Redeemed by reason of the merits of her Son and united to Him by a close and indissoluble tie, she is endowed with the high office and dignity of being the Mother of the Son of God, by which account she is also the beloved daughter of the Father and the temple of the Holy Spirit. Because of this gift of sublime grace she far surpasses all creatures, both in heaven and on earth. At the same time, however, because she belongs to the offspring of Adam she is one with all those who are to be saved. (Lumen Gentium, no. 53)
Mary embraces God's will and freely chooses to cooperate with God's grace, thereby fulfilling a crucial role in God's plan of salvation. Throughout the centuries, the Church has turned to the Blessed Virgin in order to come closer to Christ. Many forms of piety toward the Mother of God developed that help bring us closer to her Son. In these devotions to Mary, "while the Mother is honored, the Son, through whom all things have their being and in whom it has pleased the Father that all fullness should dwell, is rightly known, loved and glorified and . . . all His commands are observed." The Church honors her as the Mother of God, looks to her as a model of perfect discipleship, and asks for her prayers to God on our behalf.
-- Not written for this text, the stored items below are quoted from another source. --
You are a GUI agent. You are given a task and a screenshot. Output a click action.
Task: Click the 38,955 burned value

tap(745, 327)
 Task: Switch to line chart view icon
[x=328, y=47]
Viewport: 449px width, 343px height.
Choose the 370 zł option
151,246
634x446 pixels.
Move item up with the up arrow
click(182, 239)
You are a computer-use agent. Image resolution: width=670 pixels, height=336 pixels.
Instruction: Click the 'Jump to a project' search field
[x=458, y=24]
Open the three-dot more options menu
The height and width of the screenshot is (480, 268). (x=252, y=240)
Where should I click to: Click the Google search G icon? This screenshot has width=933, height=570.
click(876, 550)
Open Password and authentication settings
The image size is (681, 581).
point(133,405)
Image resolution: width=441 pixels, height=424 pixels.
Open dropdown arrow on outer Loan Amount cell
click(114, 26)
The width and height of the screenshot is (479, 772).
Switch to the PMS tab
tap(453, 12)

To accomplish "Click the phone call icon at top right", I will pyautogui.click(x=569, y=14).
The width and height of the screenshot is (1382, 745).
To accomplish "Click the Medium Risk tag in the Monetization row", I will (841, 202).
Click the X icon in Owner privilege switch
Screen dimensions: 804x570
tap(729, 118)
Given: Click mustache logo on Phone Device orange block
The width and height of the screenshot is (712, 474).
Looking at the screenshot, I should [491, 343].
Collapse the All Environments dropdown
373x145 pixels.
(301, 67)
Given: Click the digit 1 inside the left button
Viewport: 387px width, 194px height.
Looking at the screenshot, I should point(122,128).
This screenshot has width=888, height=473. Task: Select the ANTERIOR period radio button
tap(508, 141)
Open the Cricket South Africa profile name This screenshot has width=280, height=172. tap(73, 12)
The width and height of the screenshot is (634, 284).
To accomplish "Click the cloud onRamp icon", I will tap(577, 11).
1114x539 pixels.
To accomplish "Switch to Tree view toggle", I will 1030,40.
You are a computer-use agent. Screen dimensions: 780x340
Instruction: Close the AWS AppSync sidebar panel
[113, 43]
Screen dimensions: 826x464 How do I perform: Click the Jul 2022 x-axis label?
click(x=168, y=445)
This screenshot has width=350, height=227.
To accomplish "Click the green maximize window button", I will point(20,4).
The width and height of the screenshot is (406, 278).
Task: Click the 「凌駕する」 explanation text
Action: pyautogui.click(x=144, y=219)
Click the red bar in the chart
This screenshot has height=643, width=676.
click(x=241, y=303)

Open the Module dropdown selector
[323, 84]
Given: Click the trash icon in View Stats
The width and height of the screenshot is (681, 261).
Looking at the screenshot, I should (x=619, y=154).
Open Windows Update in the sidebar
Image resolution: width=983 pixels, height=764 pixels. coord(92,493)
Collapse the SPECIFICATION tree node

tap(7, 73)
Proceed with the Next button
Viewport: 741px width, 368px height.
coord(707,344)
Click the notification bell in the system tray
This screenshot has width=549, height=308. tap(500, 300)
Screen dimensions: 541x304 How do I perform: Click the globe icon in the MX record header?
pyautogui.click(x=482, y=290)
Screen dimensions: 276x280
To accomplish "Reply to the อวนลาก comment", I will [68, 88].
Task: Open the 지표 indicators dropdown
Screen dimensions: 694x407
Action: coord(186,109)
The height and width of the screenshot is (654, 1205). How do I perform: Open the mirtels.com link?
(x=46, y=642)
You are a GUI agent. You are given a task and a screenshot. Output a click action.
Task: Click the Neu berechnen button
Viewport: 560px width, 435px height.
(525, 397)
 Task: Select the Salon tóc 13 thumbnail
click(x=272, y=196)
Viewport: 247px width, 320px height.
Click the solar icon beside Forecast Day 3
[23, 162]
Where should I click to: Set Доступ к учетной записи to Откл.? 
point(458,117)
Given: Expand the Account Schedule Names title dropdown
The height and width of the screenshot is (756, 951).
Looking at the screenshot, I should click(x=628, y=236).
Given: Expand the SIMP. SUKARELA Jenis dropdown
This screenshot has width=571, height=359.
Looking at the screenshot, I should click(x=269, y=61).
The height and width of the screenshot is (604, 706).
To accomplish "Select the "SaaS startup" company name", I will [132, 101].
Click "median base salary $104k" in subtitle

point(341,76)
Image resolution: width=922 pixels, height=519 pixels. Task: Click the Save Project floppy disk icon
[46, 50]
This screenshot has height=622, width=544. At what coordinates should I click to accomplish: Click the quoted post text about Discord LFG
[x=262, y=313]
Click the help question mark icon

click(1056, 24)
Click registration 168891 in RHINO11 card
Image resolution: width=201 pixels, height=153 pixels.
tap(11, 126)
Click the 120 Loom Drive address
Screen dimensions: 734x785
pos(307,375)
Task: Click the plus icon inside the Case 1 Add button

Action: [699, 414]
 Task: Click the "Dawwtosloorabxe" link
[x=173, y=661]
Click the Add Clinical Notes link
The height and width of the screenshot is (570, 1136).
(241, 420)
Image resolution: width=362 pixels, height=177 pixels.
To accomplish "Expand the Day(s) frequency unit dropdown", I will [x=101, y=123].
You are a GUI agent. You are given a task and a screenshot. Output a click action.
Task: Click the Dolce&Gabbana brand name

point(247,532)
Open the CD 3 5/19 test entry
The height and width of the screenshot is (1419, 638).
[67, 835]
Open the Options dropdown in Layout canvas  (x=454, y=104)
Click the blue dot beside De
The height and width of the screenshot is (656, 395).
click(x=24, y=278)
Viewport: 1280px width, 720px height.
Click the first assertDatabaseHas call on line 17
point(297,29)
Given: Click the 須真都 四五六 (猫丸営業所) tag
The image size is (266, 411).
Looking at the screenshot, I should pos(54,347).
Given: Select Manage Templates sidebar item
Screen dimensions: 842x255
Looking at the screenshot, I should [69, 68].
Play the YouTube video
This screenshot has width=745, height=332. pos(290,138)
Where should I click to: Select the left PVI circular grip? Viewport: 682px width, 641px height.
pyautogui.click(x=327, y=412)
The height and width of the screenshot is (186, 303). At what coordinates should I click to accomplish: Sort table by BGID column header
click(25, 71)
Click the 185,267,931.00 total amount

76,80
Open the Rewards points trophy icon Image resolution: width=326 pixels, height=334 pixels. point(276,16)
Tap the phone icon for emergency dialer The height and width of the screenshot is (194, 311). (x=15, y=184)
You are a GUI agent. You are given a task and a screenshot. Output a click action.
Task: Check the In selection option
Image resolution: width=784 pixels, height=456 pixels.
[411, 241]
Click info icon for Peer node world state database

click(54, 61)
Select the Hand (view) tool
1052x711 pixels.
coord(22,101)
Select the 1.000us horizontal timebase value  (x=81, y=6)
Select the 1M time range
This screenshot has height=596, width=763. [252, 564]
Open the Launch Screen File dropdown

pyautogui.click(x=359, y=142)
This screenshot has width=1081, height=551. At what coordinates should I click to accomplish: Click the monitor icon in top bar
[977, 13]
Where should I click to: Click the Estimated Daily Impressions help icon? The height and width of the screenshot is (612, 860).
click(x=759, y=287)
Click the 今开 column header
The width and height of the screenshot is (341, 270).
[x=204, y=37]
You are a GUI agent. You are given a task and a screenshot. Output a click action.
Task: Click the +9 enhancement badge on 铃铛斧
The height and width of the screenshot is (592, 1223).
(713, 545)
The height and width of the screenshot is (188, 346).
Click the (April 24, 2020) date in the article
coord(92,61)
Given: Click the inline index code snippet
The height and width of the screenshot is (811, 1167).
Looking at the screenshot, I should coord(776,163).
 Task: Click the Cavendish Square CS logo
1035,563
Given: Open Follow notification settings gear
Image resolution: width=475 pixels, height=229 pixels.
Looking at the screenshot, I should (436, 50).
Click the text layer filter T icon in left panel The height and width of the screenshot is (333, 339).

Prayer on the Solemnity of the Immaculate Conception
Many popular devotional practices involve veneration of the saints. The saints have a special place in the Body of Christ, which includes both the living and the dead. Through Christ we on earth remain in communion both with the saints in heaven and with the dead who are still in Purgatory. We can pray for those in Purgatory and ask the saints to pray for us. Through their prayers of intercession, the saints in heaven play an integral role in the life of the Church on earth. "For after they have been received into their heavenly home and are present to the Lord, through Him and with Him and in Him they do not cease to intercede with the Father for us, showing forth the merits which they won on earth through the one Mediator between God and man." The saints, the members of the Church who have arrived at perfect union with Christ, join their wills to the will of God in praying for those in the Church who are still on their pilgrimage of faith.
Besides what the saints can do for us by their prayers, the very practice of venerating the saints does great good for those who are devoted to the saints. By practicing love of the saints we strengthen the unity of the entire Body of Christ in the Spirit. This in turn brings us all closer to Christ. "For just as Christian communion among wayfarers brings us closer to Christ, so our companionship with the saints joins us to Christ, from Whom as from its Fountain and Head issues every grace and the very life of the people of God." Love of the saints necessarily includes and leads to love of Christ and to love of the Holy Trinity. "For every genuine testimony of love shown by us to those in heaven, by its very nature tends toward and terminates in Christ who is the 'crown of all saints,' and through Him, in God Who is wonderful in his saints and is magnified in them."
A canonization today is the Church's official declaration, through the decision of the pope, that a person is a saint, truly in heaven and worthy of public veneration and imitation. The process begins by naming the person "Venerable," a "Servant of God" who has demonstrated a life of heroic virtue.
The next stage is beatification, by which a person is named "Blessed." This step requires one miracle attributed to the intercession of the Servant of God.
For canonization, a second miracle is needed, attributed to the intercession of the Blessed and having occurred after the individual's beatification. Miracles are not required for martyrs. The pope may dispense with some of the formalities or steps in the process.
Jesus accompanied his words with signs and miracles to bear witness to the fact that the Kingdom is present in him, the Messiah. Although he healed some people, he did not come to abolish all evils here below but rather to free us especially from the slavery of sin. The driving out of demons proclaimed that his cross would be victorious over "the ruler of this world" (John 12:31).